United States Code
USC most recently checked for updates: May 29, 2023
Any aggrieved party may obtain judicial review of a final action of the Secretary or the Board on any grievance in the district courts of the United States in accordance with the standards set forth in chapter 7 of title 5, if the request for judicial review is filed not later than 180 days after the final action of the Secretary or the Board (or in the case of an aggrieved party who is posted abroad at the time of the final action of the Secretary or the Board, if the request for judicial review is filed not later than 180 days after the aggrieved party’s return to the United States). Section 706 of title 5 shall apply without limitation or exception.

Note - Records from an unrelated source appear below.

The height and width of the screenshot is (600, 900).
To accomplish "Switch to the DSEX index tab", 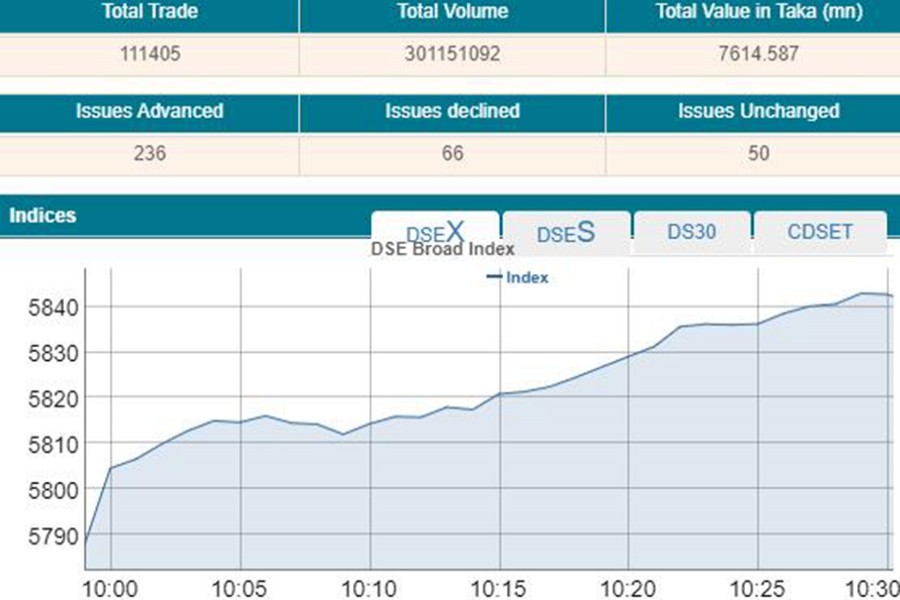I will pyautogui.click(x=435, y=231).
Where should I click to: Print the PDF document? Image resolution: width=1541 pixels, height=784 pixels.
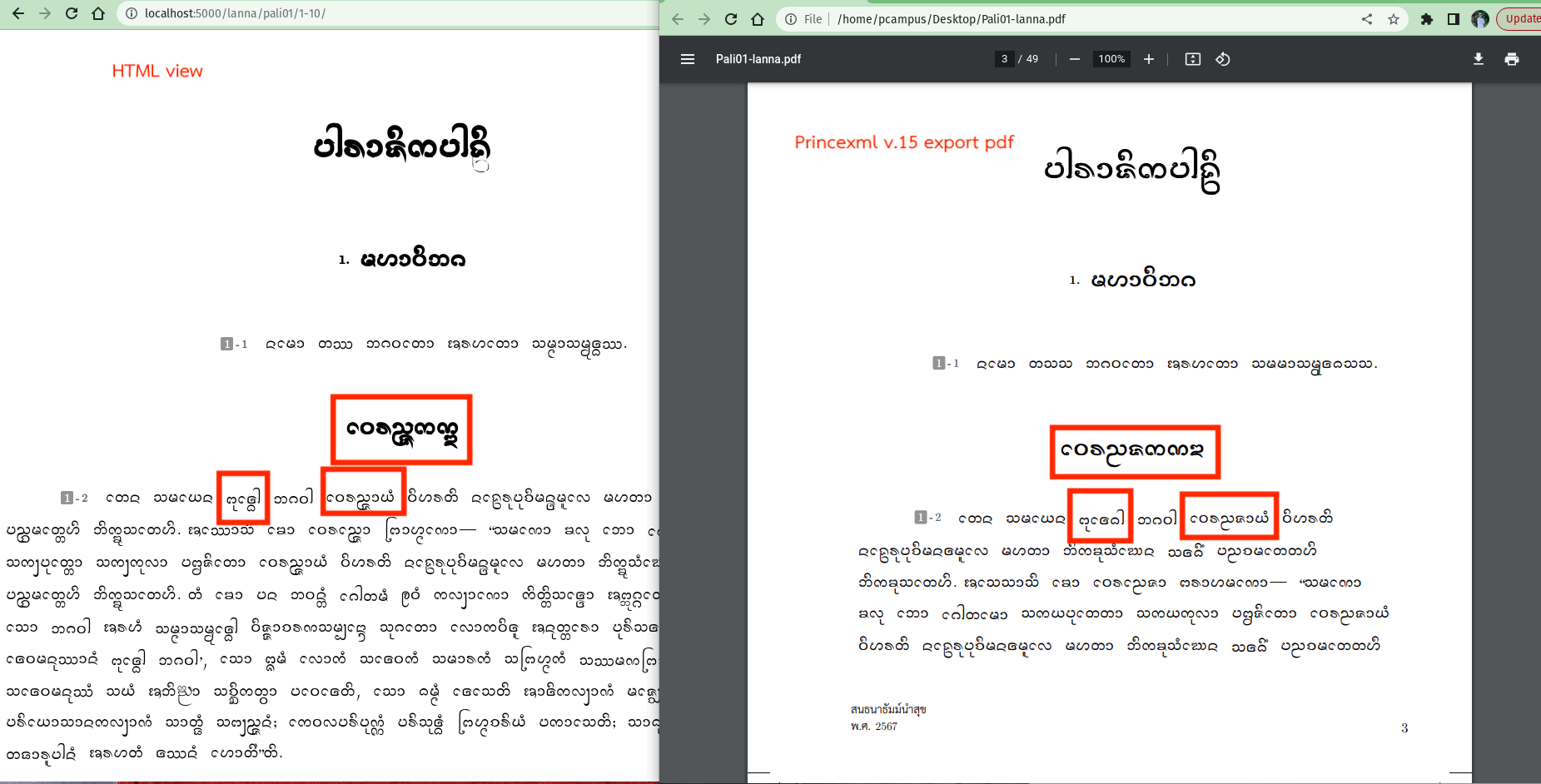[1511, 59]
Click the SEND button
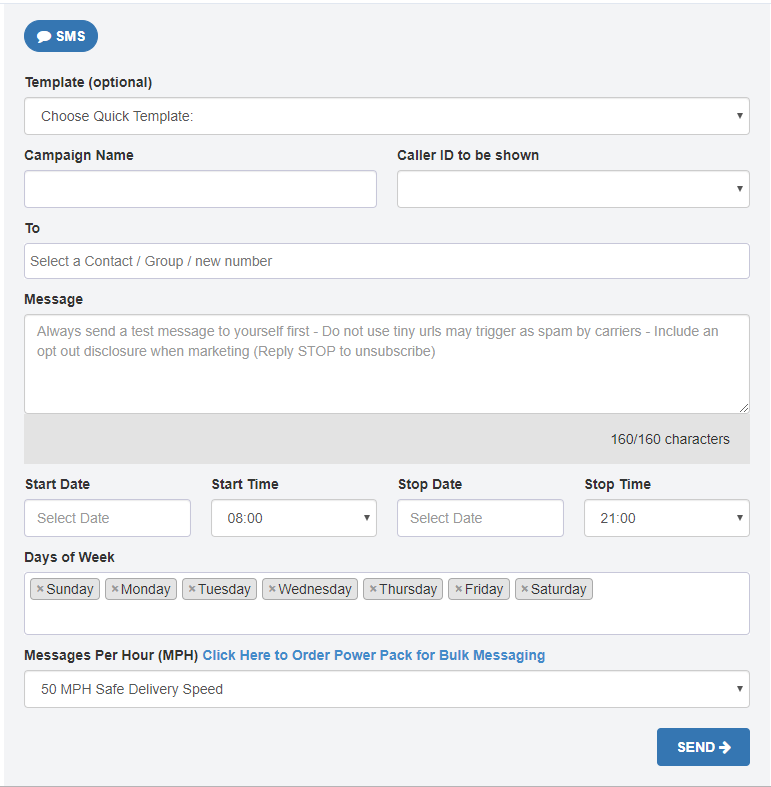The width and height of the screenshot is (771, 787). click(703, 747)
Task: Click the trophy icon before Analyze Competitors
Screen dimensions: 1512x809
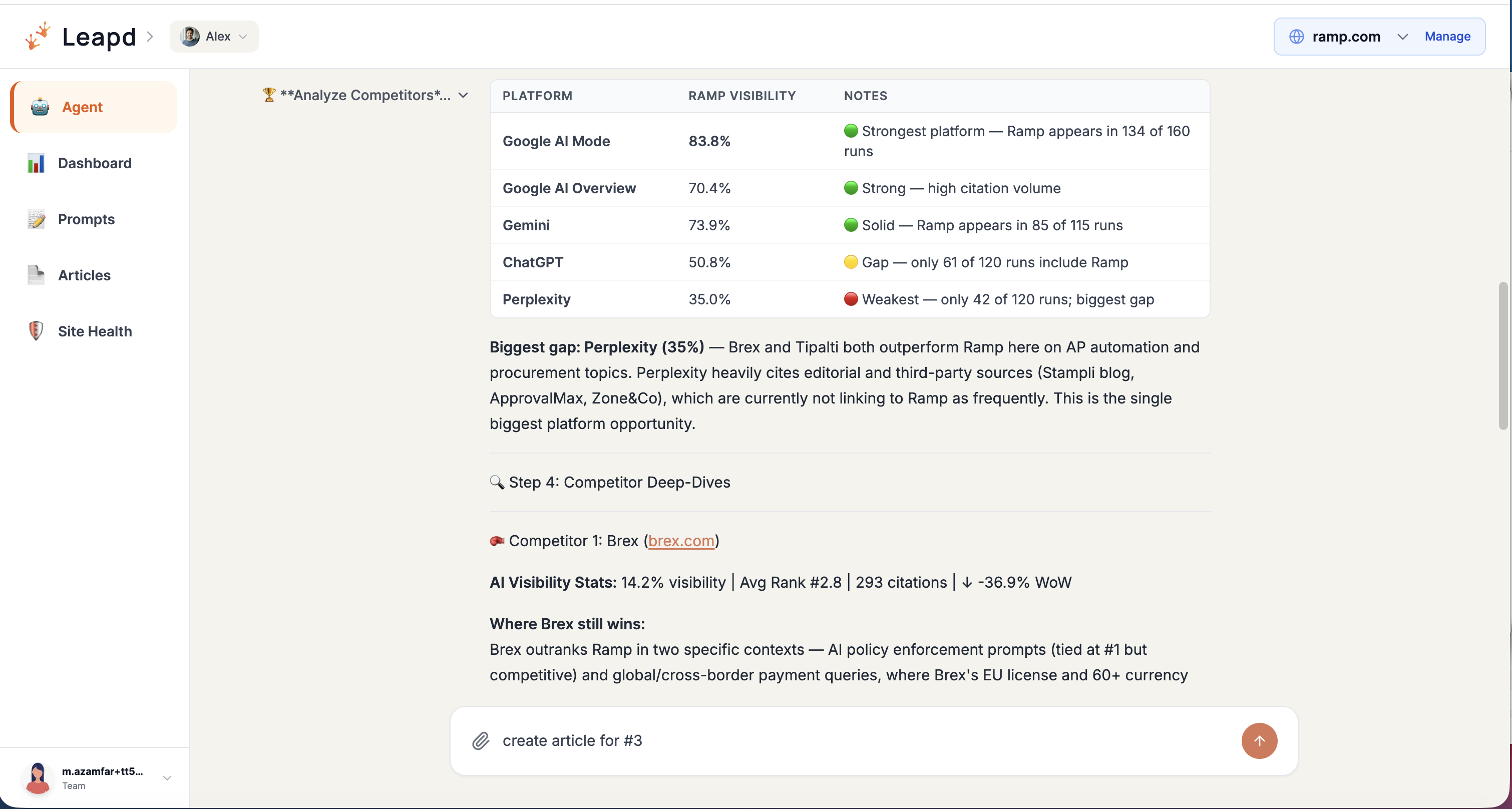Action: click(269, 95)
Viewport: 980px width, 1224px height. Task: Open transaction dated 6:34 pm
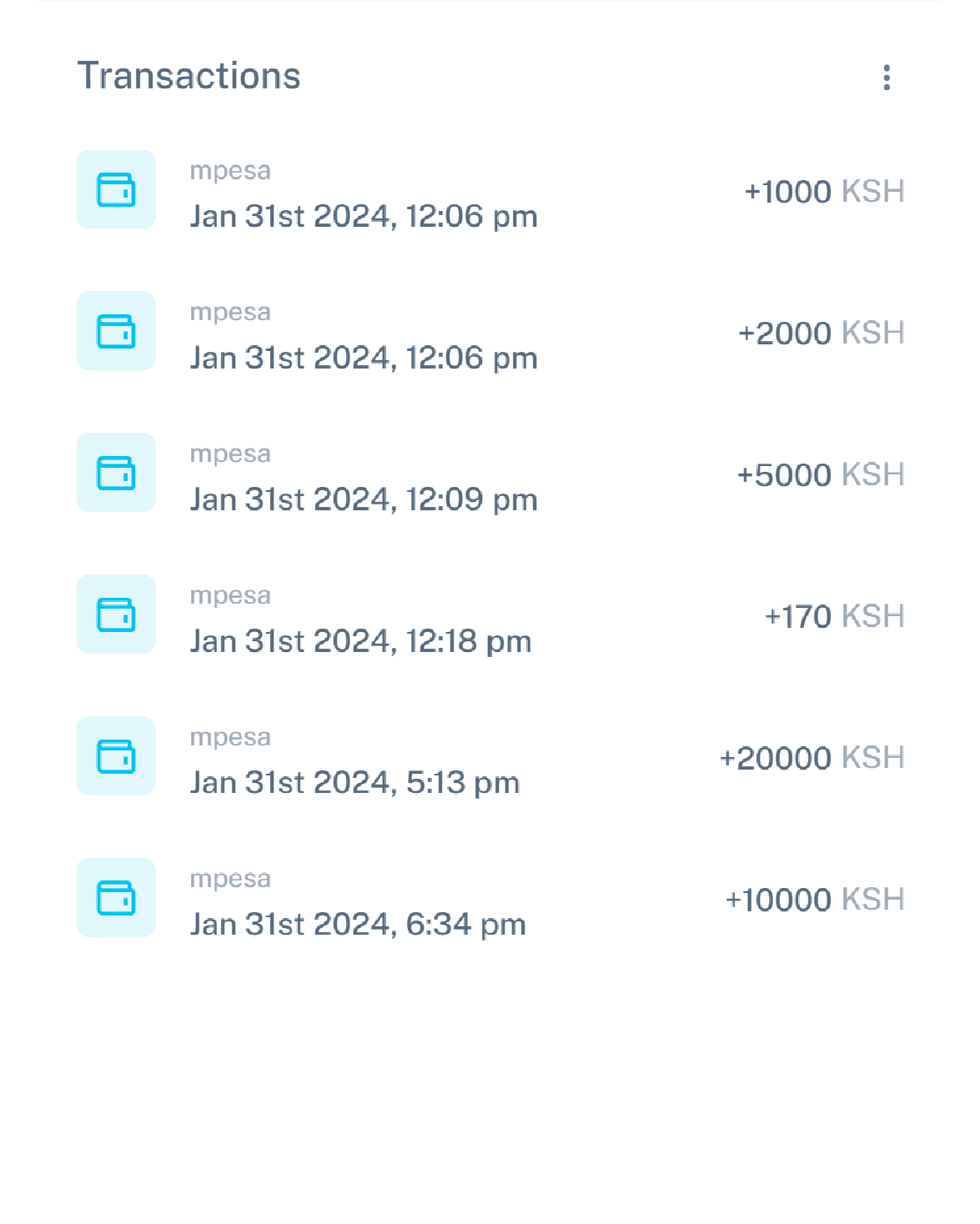(358, 925)
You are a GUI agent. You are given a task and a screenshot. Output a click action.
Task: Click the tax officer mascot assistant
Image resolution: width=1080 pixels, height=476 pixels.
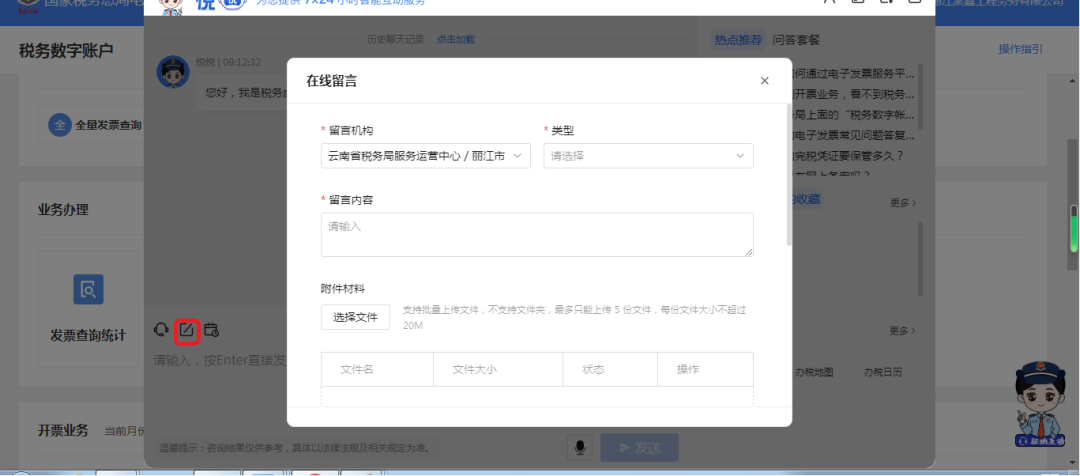(1040, 405)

This subsection shall not apply to any grievance with respect to which subsection (b) applies.
For purposes of this subsection, the term “aggrieved party” means a grievant.
With respect to a grievance based on an alleged violation of a law, rule, regulation, or policy directive referred to in section 4131(a)(1)(H) of this title, judicial review of whether the act, omission, or condition that is the basis of the grievance violates such law, rule, regulation, or policy directive may be obtained by an aggrieved party only if such party commences a civil action, not later than 90 days after such party receives notice of the final action of the Secretary or the Board, in an appropriate district court of the United States for de novo review.
(Pub. L. 96–465, title I, § 1110,
Oct. 17, 1980, 94 Stat. 2148; Pub. L. 102–138, title I, § 153(e), Oct. 28, 1991, 105 Stat. 674; Pub. L. 103–236, title I, § 177(b), Apr. 30, 1994, 108 Stat. 414.)